▶ Data to use
[start]
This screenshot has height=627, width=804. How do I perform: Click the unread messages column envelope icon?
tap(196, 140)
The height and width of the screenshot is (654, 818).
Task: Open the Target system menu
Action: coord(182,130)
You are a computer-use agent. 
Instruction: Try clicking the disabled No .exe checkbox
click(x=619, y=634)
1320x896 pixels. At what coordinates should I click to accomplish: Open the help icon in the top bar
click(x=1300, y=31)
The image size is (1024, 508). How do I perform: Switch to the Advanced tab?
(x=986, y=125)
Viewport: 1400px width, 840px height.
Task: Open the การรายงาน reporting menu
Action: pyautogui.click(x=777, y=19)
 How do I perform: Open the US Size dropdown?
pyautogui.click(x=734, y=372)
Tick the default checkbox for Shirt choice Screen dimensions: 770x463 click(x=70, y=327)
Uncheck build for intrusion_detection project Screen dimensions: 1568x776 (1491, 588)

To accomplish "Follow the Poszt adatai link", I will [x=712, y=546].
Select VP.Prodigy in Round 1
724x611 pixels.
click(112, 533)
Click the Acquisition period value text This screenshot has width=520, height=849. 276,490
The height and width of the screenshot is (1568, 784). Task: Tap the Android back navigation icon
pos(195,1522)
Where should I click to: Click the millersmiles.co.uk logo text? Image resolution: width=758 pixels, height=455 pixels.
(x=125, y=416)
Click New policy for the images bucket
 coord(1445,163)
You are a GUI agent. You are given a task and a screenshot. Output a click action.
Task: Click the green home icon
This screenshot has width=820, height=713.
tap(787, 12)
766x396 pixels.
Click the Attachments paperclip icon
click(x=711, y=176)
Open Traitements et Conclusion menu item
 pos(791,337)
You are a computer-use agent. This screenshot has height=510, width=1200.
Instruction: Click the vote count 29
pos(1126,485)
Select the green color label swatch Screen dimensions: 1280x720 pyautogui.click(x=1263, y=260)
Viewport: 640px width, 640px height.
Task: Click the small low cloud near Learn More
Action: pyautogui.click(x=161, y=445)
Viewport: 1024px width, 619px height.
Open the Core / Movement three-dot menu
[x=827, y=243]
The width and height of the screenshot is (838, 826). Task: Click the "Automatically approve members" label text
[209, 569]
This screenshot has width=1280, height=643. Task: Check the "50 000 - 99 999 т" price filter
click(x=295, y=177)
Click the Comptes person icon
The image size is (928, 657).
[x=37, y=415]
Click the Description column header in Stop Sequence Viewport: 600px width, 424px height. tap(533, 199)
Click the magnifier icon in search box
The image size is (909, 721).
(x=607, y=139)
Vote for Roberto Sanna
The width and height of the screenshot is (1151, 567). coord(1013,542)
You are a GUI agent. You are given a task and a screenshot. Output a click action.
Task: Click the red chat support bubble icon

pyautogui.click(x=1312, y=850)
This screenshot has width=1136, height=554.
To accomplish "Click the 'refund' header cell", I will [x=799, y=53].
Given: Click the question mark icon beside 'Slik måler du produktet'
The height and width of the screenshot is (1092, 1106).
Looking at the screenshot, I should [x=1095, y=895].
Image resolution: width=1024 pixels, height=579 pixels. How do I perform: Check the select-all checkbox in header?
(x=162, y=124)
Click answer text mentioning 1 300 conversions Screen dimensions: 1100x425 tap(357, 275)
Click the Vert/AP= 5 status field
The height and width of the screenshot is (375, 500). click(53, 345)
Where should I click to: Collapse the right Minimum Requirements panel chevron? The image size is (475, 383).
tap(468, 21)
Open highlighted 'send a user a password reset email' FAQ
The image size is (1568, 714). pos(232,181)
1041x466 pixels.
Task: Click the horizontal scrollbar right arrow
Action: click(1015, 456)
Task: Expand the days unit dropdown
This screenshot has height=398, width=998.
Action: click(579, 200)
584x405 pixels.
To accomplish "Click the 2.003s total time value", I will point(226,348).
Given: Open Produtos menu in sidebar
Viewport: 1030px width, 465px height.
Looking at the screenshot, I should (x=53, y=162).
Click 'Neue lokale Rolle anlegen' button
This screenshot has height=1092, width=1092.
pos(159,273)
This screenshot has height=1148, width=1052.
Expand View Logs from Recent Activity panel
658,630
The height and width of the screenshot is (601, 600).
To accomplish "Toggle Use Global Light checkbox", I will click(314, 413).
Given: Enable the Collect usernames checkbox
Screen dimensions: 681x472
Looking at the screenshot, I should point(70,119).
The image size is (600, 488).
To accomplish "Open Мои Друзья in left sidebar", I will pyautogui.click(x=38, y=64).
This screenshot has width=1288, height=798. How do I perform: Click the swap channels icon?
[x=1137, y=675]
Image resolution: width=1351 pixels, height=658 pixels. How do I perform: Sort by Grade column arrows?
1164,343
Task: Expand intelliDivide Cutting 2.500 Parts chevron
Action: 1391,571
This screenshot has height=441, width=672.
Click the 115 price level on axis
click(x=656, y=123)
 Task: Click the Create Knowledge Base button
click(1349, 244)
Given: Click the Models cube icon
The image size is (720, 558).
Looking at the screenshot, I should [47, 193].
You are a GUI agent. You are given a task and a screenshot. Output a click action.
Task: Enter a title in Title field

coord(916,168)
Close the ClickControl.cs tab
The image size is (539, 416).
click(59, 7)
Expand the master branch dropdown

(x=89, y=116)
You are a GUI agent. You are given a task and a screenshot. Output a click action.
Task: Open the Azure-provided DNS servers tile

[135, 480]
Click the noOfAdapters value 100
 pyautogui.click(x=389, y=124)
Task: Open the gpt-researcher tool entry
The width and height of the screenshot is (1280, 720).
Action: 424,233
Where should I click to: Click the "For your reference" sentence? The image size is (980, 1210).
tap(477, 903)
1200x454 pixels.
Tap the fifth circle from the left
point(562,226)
[end]
▶ Problem to solve
Pull out the records from their first line down to and including the line that contains "Uncheck build for", reproducing each line without any change.

▶ Output of the exercise
This screenshot has height=627, width=804. How do I perform: Click the unread messages column envelope icon?
tap(196, 140)
The height and width of the screenshot is (654, 818).
Task: Open the Target system menu
Action: coord(182,130)
You are a computer-use agent. 
Instruction: Try clicking the disabled No .exe checkbox
click(x=619, y=634)
1320x896 pixels. At what coordinates should I click to accomplish: Open the help icon in the top bar
click(x=1300, y=31)
The image size is (1024, 508). How do I perform: Switch to the Advanced tab?
(x=986, y=125)
Viewport: 1400px width, 840px height.
Task: Open the การรายงาน reporting menu
Action: pyautogui.click(x=777, y=19)
 How do I perform: Open the US Size dropdown?
pyautogui.click(x=734, y=372)
Tick the default checkbox for Shirt choice Screen dimensions: 770x463 click(x=70, y=327)
Uncheck build for intrusion_detection project Screen dimensions: 1568x776 (1491, 588)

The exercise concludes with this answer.